[Opening RECORDS SHOWN section]
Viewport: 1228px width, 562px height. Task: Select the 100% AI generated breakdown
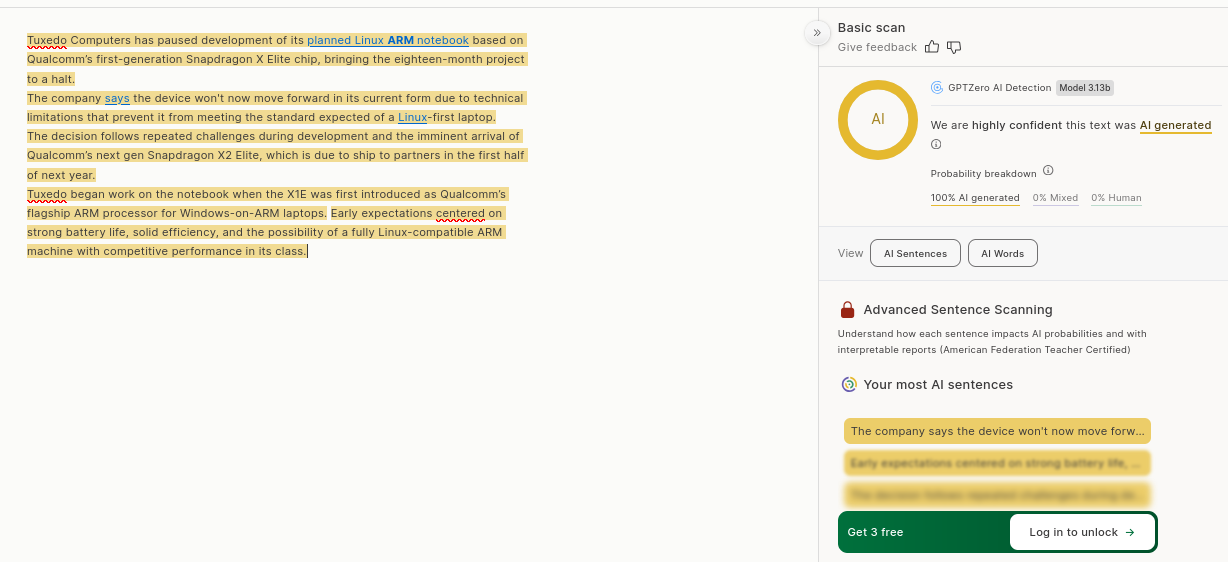[975, 198]
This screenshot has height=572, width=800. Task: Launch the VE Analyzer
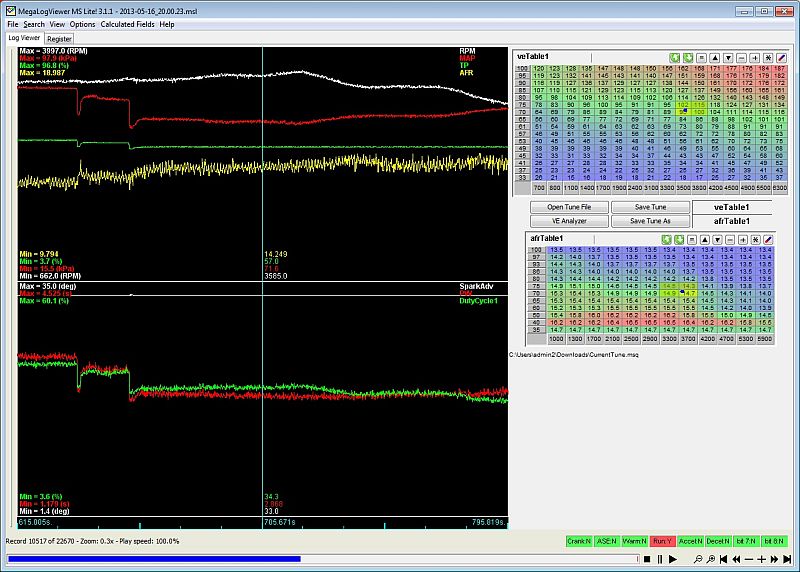pos(568,221)
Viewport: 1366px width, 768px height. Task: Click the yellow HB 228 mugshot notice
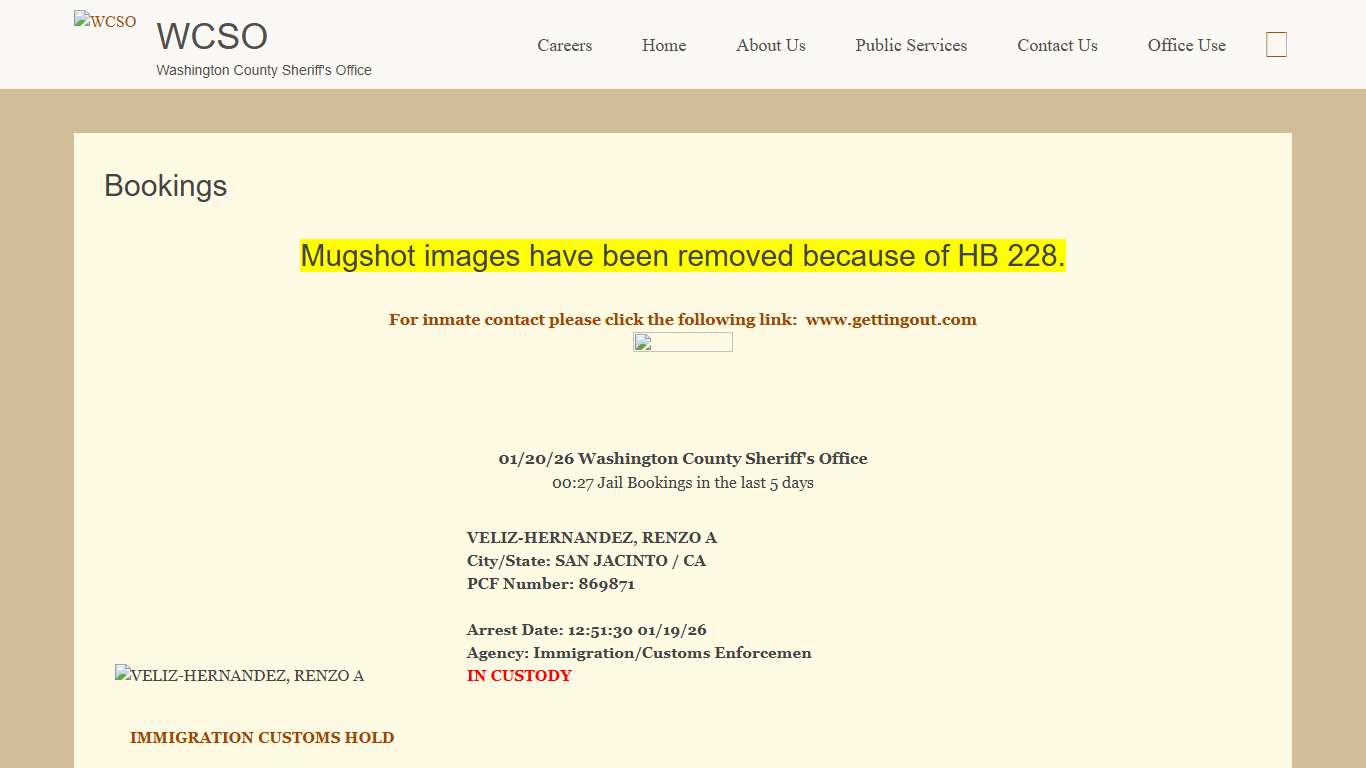point(683,256)
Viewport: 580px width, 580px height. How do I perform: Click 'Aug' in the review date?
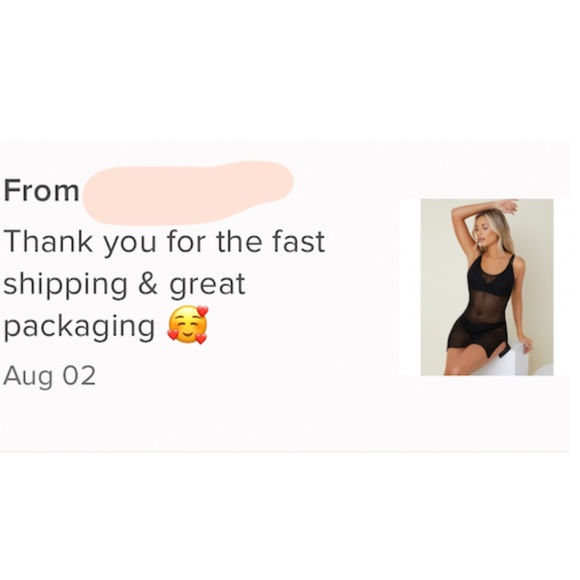click(x=28, y=377)
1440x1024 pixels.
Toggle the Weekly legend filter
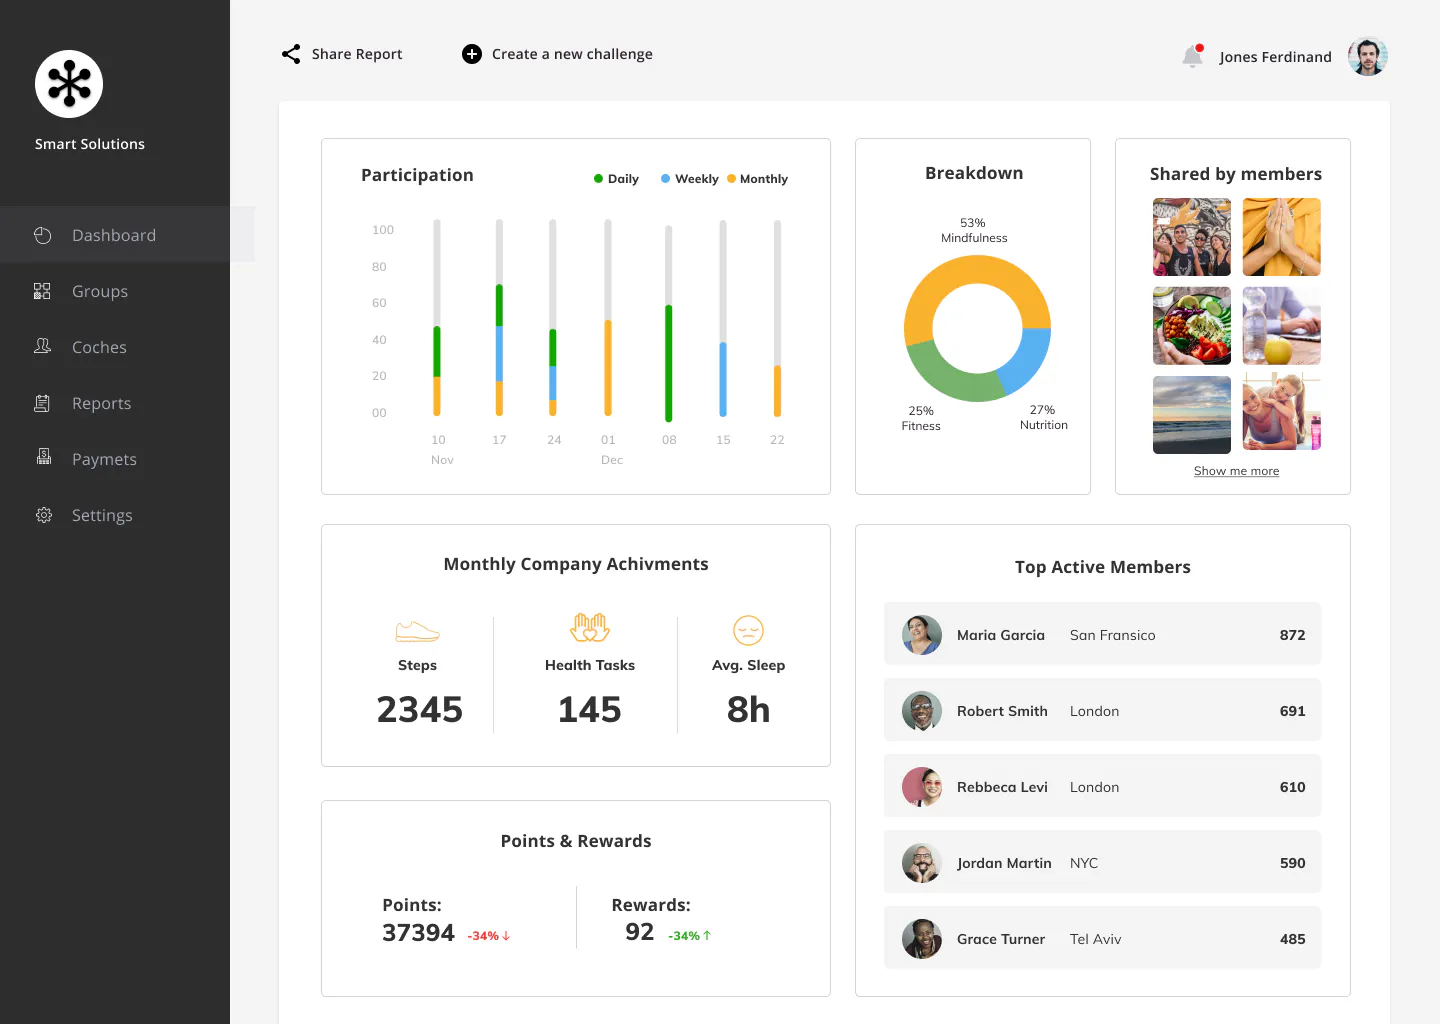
[Closing RECORDS SHOWN section]
**WHAT THE EXERCISE ASKS**
Output all entries unchanged; skip the pictures.

**TASK ANSWER**
Viewport: 1228px width, 562px height. Task: Select the 100% AI generated breakdown
[975, 198]
This screenshot has height=572, width=800. Task: Launch the VE Analyzer
pos(568,221)
Viewport: 1366px width, 768px height. Task: Click the yellow HB 228 mugshot notice
point(683,256)
Viewport: 580px width, 580px height. How do I perform: Click 'Aug' in the review date?
click(x=28, y=377)
1440x1024 pixels.
Toggle the Weekly legend filter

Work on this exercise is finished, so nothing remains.